Hangi kâr? Enteresan bir şekilde 31 Aralık’ta 70 milyar liralık rekor zarara imza atmaya hazırlanan Merkez Bankası aynı gün 130 milyar lira para kazanıp 60 milyar lira kâra geçti!

Neden? Kârını Hazine’ye devredebilmek için... Ortada zarar eden olmadığına göre bunun örtülü para basmaktan ne farkı var? Hiçbir farkı yok!

Demek ki devletin malı yiye yiye bitirilebiliyormuş. Bakkal yönetir gibi ekonomi yönetince böyle oluyormuş.

★★★

Merkez Bankası ihtiyat akçesi kalemindeki paranın bütçeye aktarılması zaten rezaletin daniskası... Normalde piyasaya sürülmeyecek paranın Hazine’ye yollanması ve harcanması da para basmak anlamına geliyor.

Bas bas paraları, sür piyasaya, bir daha mı geleceğiz dünyaya? Para basmak bumerang gibidir oysa... Çok iyi yönetmek gerekir. Çünkü sana enflasyon olarak geri dönecektir...

★★★

Yurtdışından artık kolay kolay borçlanamıyorlar. Yurtiçinden borçlansalar, piyasaya gidecek parayı toplayacaklar. İyice durgunluğa yol açacaklar.

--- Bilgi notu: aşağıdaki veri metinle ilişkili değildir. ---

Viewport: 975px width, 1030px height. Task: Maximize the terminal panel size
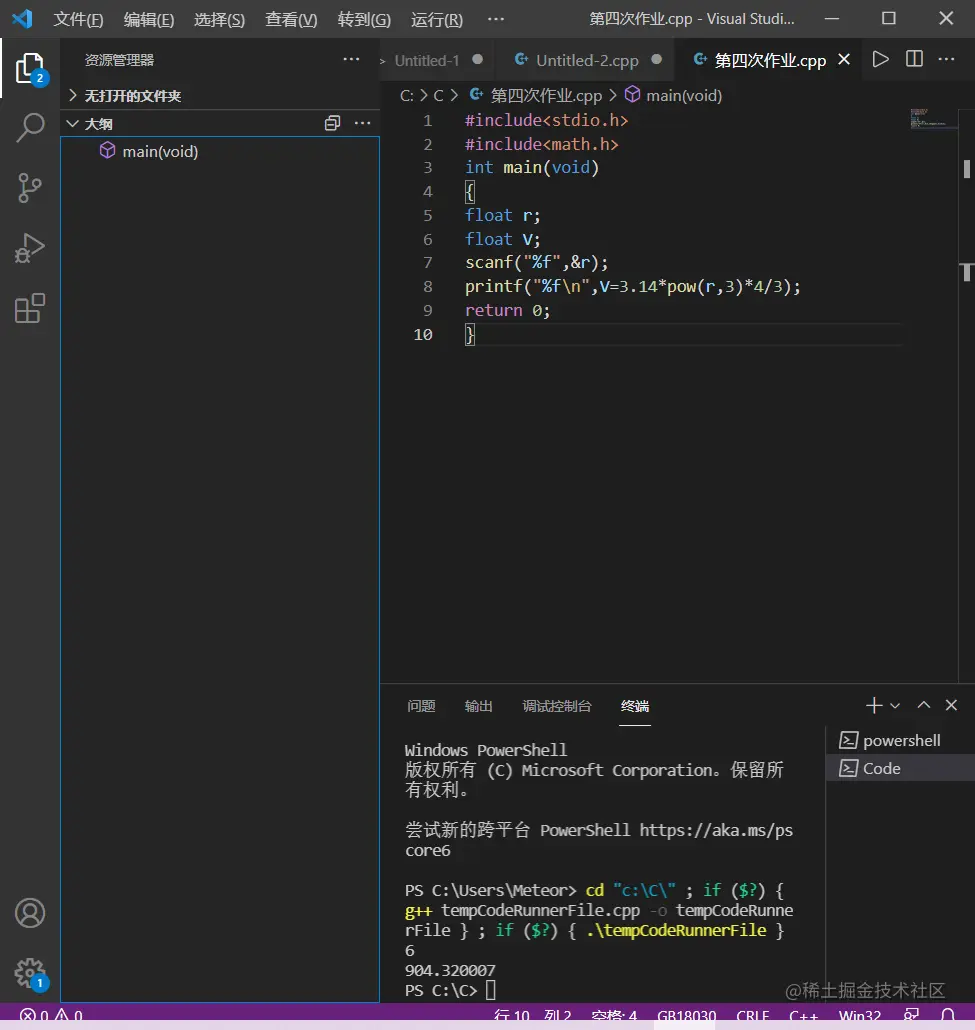coord(924,706)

Bankalar, Hazine’ye borç verince özel sektöre ne kalıyor? Hangi parayla kredi açılıyor? Açılamıyor! Haliyle Merkez Bankası’na sulanıyorlar.

★★★

Dünyadaki örnekler bize göstermiştir ki, finansal krizlere sebebiyet veren en büyük etken para arzının kontrolden çıkmasıdır. Biz neden krize girdik sanıyorsunuz?

Dur daha yeni başlıyoruz. Oturmak yok, oynamaya geldik. Kamu bankaları sermayelerini yedi bitirdi. Üzerine soda niyetine Kredi Garanti Fonu gündeme geldi.

★★★

Mecburen önce kamu bankalarına sermaye aktaracaklar. Nereden? Para basacaklar. Sonra kredi olarak dağıttıracaklar.

Tamamen yanlış kurgulanmış bir sistem... Yine ve yine... Sonucunun bizi tekrar buraya getireceğini bile bile...

Nitekim bu sayede Türkiye yüksek oranda fakat kalitesiz büyüyecek... Faydasını kim görecek? Vatandaşa yansımayan sayılardan ibaret büyüme karın doyurmayacak ki!

★★★

Ekonomiyi düzeltmek uzun hikâye... Bir sürü karar alacaksın. İşi bilenleri çalıştıracaksın. Kim uğraşacak?

Onun yerine kefaletle kredi veririz, her işletmeden beşer işçi daha çalıştırma sözü aldık mı, sorunu çözeriz! Ekonomiyi böyle gül gibi yönetiriz, bülbül gibi öteriz. Ama nasıl zekiyiz!

★★★

Milletin geliri artmadığına, birikimler de enflasyon karşısında eridiğine göre talepte bir artış olmayacak. Şirketler krediyi ne yapacak?

Kredi ile yatırım yapmayacak. Günü kurtaracak. Vadesi gelince ödeyemeyen yine ödeyemeyecek. Batacak olan yine batacak. Faturası devlete kalacak. Devlet vergilere abanacak. Olan yine vatandaşa olacak.